Deepwater field decline rates vary widely, from low-to-mid single digits to 20% annually, making generalization difficult. That said, elevated decline rates are generally constructive for rig demand: as production falls, operators have incentive to drill low-cost subsea tieback wells to fill spare FPSO capacity, leveraging existing infrastructure to offset decline at a lower cost than greenfield capex.
The consequences of a decade of underinvestment are perhaps nowhere more visible than Angola, which has experienced underinvestment and production is currently ~600k bpd below its peak levels in 2013-2014. Angola’s oil production is almost entirely sourced via deepwater. This week a key operator in Angola, TotalEnergies, made a positive comment regarding potential investment appetite to add a rig in Angola in response to higher oil prices.
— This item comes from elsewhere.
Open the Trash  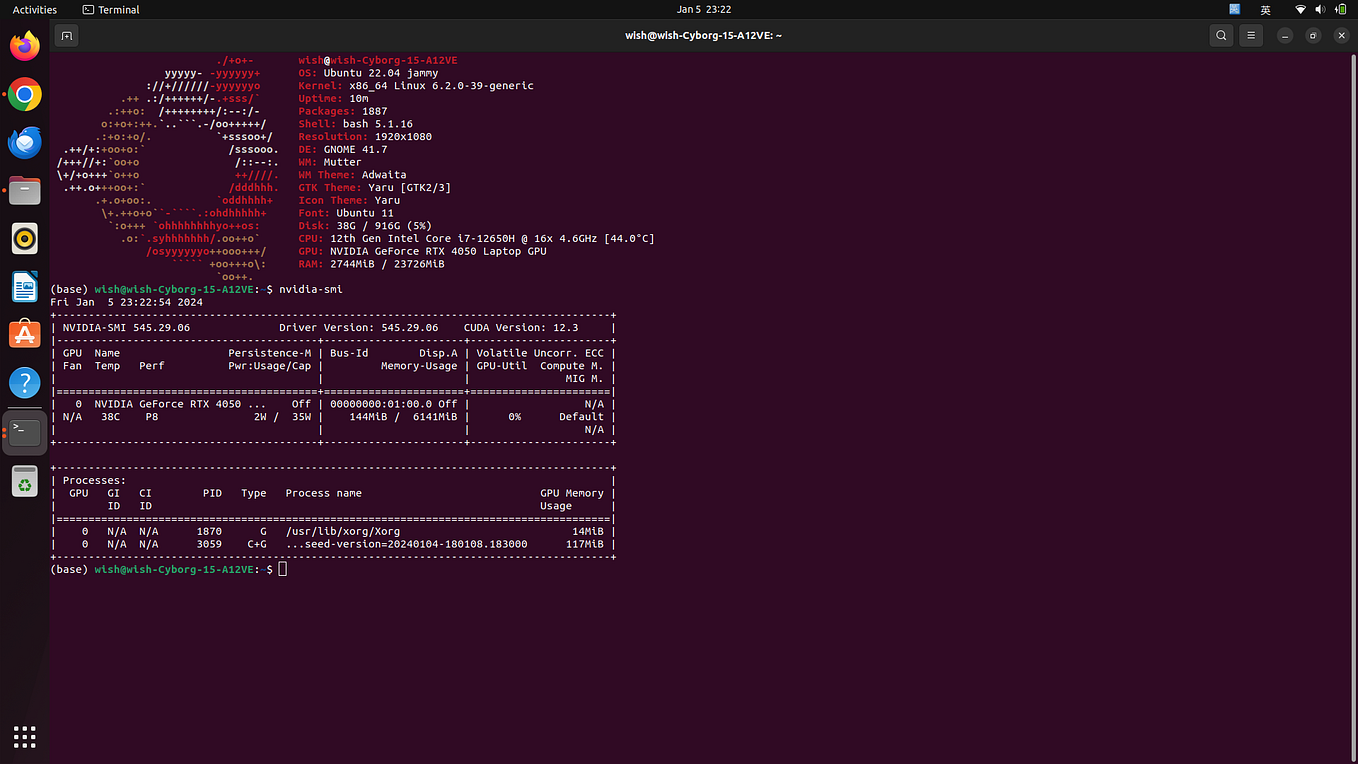[24, 481]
Deepwater Rig Market Updates
TotalEnergies’ 1Q26 earnings release noted, “the Company is evaluating options to accelerate short cycle investments to capture the current hydrocarbon price environment.” On the conference call, Total mentioned Angola as a source of short-cycle options although this depends on rig availability (positive commentary for rates). TotalEnergies is operator of various FPSO’s in Blocks 17, 17/06 and 32 in Angola that produce 400k bpd (Total may have only ~30-40% operator interests of this amount), which would be shorter-cycle, low-cost brownfield infill drilling options. These would not be large investments but would offset decline at existing wells, and hiring an additional drillship for associated infill drilling should be well-received by investors in a higher oil price environment. Separately, TotalEnergies also made an attractive farm-in agreement with Galp Energia in December 2025 for a 40% interest in PEL 83, an attractive greenfield option for which they will begin a multi-well appraisal program late in 2026.
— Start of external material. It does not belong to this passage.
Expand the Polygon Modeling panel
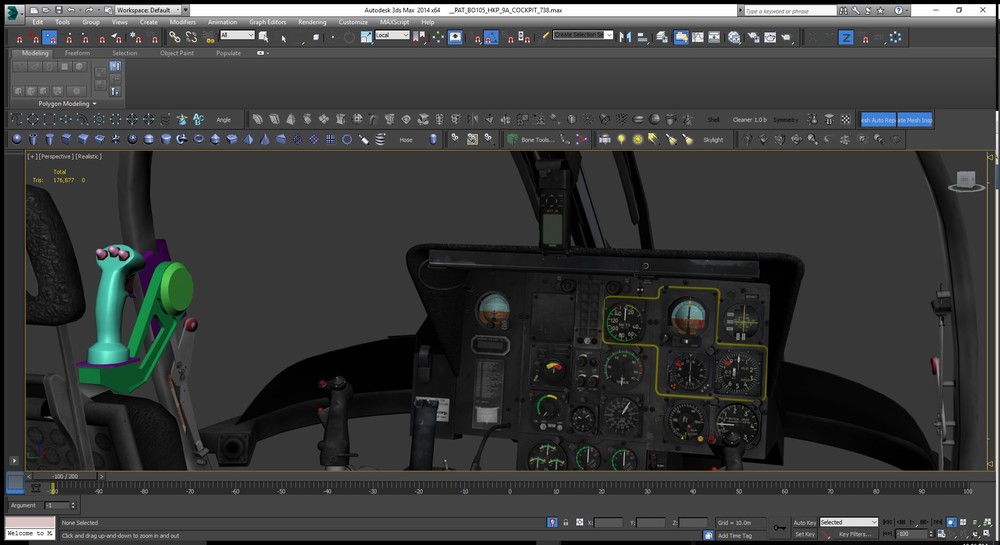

Shell should consider contracting a 7G drillship for infill drilling across its Mars, Olympus and Ursa platforms in the US Gulf. While the US is predominantly associated with light sweet oil, the Mars-Olympus-Ursa complex produces medium sour crude — a grade currently commanding approximately $118/bbl, a meaningful premium to Brent at $109/bbl. Perhaps beginning a drilling program when hurricane season ends is something shareholders would like considering elevated oil prices from a crude grade in high demand. Separately, Shell is also expected to commence an exploration campaign next year in Angola where the geology draws comparisons to Brazil's pre-salt discoveries, although significant exploration and appraisal work remains before the resource potential can be properly assessed.
Longer-cycle development programs appear to be proceeding on schedule, but it is the shorter-term, opportunistic infill campaigns — enabled by in-place infrastructure — that could flex up floater demand more quickly than greenfield programs in other regions. A handful of incremental infill programs materializing in 4Q26 and into 2027, combined with exploration campaigns planned for 2027–2028, could play a meaningful role in tightening floater utilization and providing dayrate support as the longer-cycle development pipeline builds.